**The exercise**
Print again the lines of the entries that follow, starting at the line containing "Messen (7, 778)" and ending after the line containing "L.R. 26 novembre", keeping every character unchanged.

[Data entries]
####################

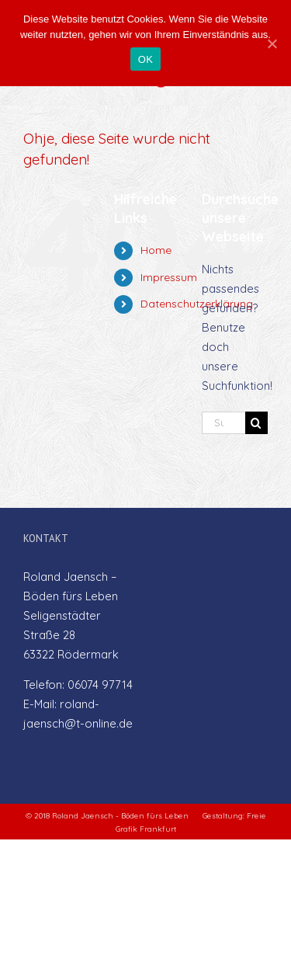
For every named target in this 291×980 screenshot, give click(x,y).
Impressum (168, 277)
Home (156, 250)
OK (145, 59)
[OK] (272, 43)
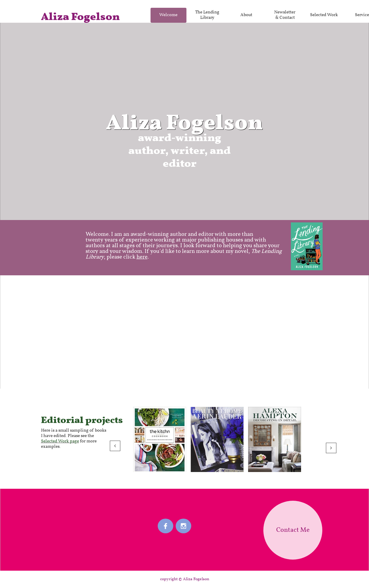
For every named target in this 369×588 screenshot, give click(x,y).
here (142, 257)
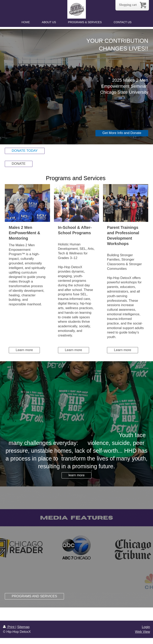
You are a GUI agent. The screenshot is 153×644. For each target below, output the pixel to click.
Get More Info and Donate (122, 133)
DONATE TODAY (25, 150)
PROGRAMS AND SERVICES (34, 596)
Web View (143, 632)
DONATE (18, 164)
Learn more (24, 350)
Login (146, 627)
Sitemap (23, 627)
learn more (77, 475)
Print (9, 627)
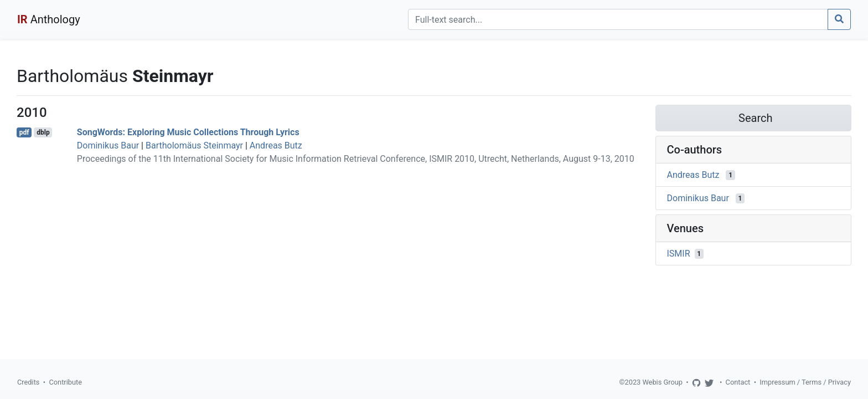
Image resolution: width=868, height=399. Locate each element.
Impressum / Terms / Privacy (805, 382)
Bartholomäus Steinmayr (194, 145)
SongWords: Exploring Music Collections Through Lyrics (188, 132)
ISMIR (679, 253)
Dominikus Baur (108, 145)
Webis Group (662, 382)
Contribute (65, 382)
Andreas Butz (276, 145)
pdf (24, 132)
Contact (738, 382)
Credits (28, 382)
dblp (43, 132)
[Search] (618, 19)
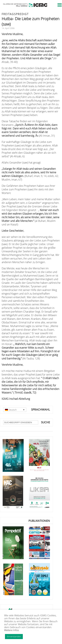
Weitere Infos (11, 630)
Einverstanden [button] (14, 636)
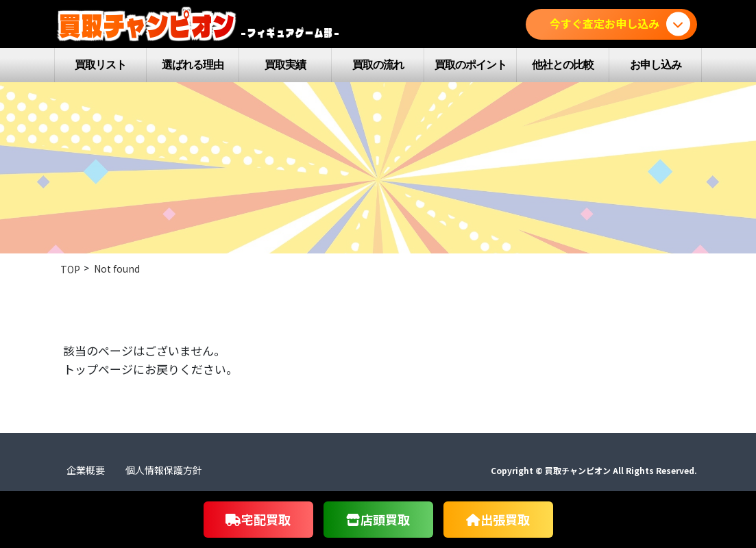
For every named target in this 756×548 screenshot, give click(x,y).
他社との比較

####################

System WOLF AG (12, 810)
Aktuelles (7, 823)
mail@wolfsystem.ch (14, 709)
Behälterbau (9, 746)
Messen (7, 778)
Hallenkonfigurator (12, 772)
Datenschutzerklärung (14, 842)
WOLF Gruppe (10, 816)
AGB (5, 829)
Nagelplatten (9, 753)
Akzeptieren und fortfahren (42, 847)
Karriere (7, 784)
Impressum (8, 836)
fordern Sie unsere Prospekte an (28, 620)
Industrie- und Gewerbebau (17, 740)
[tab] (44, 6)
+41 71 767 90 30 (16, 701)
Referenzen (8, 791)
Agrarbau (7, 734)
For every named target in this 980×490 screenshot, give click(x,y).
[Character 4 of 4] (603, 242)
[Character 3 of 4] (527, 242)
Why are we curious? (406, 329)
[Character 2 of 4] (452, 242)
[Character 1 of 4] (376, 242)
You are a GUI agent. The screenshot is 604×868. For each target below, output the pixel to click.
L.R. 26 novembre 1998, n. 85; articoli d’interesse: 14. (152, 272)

####################

**The reply**
Messen (7, 778)
Hallenkonfigurator (12, 772)
Datenschutzerklärung (14, 842)
WOLF Gruppe (10, 816)
AGB (5, 829)
Nagelplatten (9, 753)
Akzeptieren und fortfahren (42, 847)
Karriere (7, 784)
Impressum (8, 836)
fordern Sie unsere Prospekte an (28, 620)
Industrie- und Gewerbebau (17, 740)
[tab] (44, 6)
+41 71 767 90 30 (16, 701)
Referenzen (8, 791)
Agrarbau (7, 734)
For every named target in this 980×490 screenshot, give click(x,y).
[Character 4 of 4] (603, 242)
[Character 3 of 4] (527, 242)
Why are we curious? (406, 329)
[Character 2 of 4] (452, 242)
[Character 1 of 4] (376, 242)
You are a GUI agent. The screenshot is 604×868. For each target below, output the pixel to click.
L.R. 26 novembre 1998, n. 85; articoli d’interesse: 14. (152, 272)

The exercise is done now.